ATI released OpenCL SDK with hardware support

Discussions related to GPU Acceleration in LuxRender

Moderators: Dade, jromang, tomb, coordinators

Re: ATI released OpenCL SDK with hardware support

Postby Dade » Sun Jan 10, 2010 9:07 am

jensverwiebe wrote:In dualmode the cpu is not maxed out any longer , so is the gpu.( spending lot of time in sys, again a bloody threading thing?


True, could be, I use boost::barrier and they are implemented over boost::mutex and we know all the problems boost::mutex have under MacOS ... I can not believe this problem has not yet been fixed, grrr.

I guess we will have to replace boost::barrier with something implemented over Luxrender's lux::fast_mutex for the Mac.

@Eros: your results are quite good, if you download the 2.0 version, you should be able even to double them by using both your GPUs.
User avatar
Dade
Developer
 
Posts: 8356
Joined: Sat Apr 19, 2008 6:04 pm
Location: Italy

Re: ATI released OpenCL SDK with hardware support

Postby jensverwiebe » Sun Jan 10, 2010 10:42 am

Dade , iám not sure about this short-living locks. But if the problem remains, we should anyway reuse Lord´s fast:mutex.h and do this for
windows too. Aka use spinlocks on Mac and CRITICAL_SECTION on win.
In OSX 10.6, all vanilla mutexes had been fixed, so this might be the wrong guess.

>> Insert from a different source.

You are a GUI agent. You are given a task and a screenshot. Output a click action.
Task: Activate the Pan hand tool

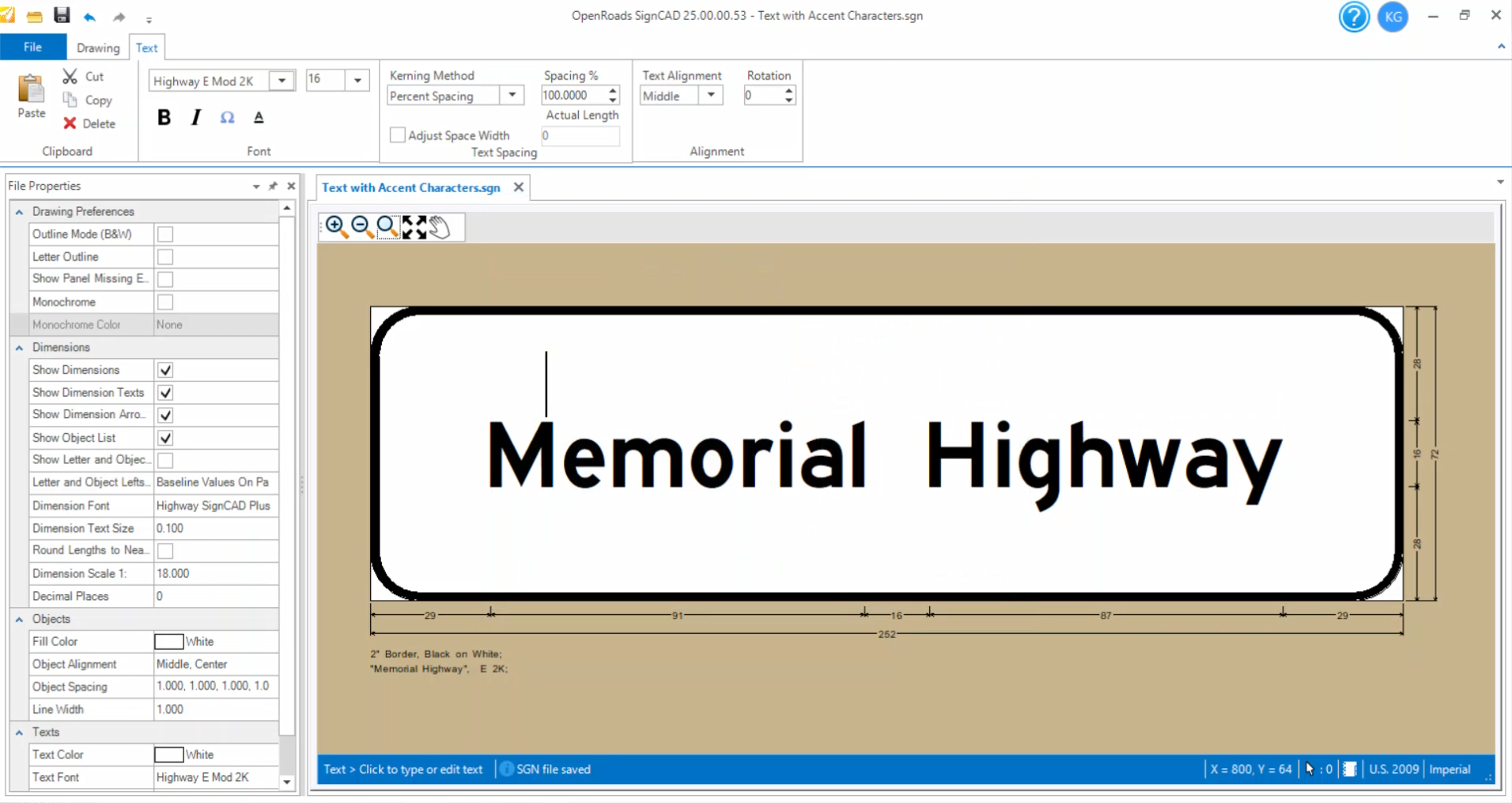coord(440,227)
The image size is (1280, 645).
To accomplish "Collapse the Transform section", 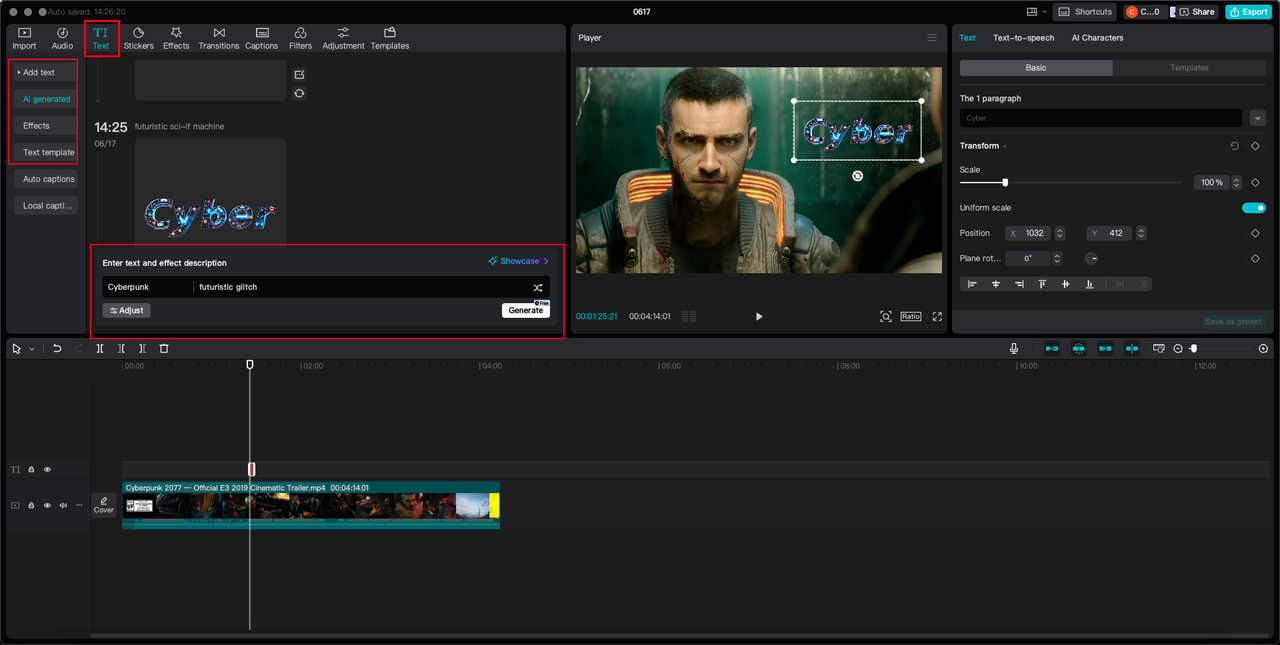I will click(1004, 147).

Another way could be to use the better optimized chronos stuff:

CL_DEVICE_EXTENSIONS: cl_khr_byte_addressable_store
cl_khr_global_int32_base_atomics
cl_khr_global_int32_extended_atomics
cl_APPLE_gl_sharing
cl_APPLE_SetMemObjectDestructor
cl_APPLE_ContextLoggingFunctions
CL_DEVICE_PREFERRED_VECTOR_WIDTH_<t> CHAR 1, SHORT 1, INT 1, FLOAT 1, DOUBLE 1


These are highly optimized for 32-bit scalar registers , like NVidia is using dedicated. This seems btw the standard in CL.
Recommende reading aside from chronosgroup: http://www.khronos.org/opencl/sdk/1.0/docs/man/xhtml/
Apple openCL guide: http://developer.apple.com/mac/library/ ... ction.html

Have to read more about that....

Jens
User avatar
jensverwiebe
Developer
 
Posts: 3407
Joined: Wed Apr 02, 2008 4:34 pm

Re: ATI released OpenCL SDK with hardware support

Postby jensverwiebe » Sun Jan 10, 2010 1:59 pm

Dade

I think on other sys the hybrid cpu/gpu does not work atm ? I only see multgpu-results around.
Hypercrush too verifyed, "hybrid" is not working for him on linux, but his both gpu alone.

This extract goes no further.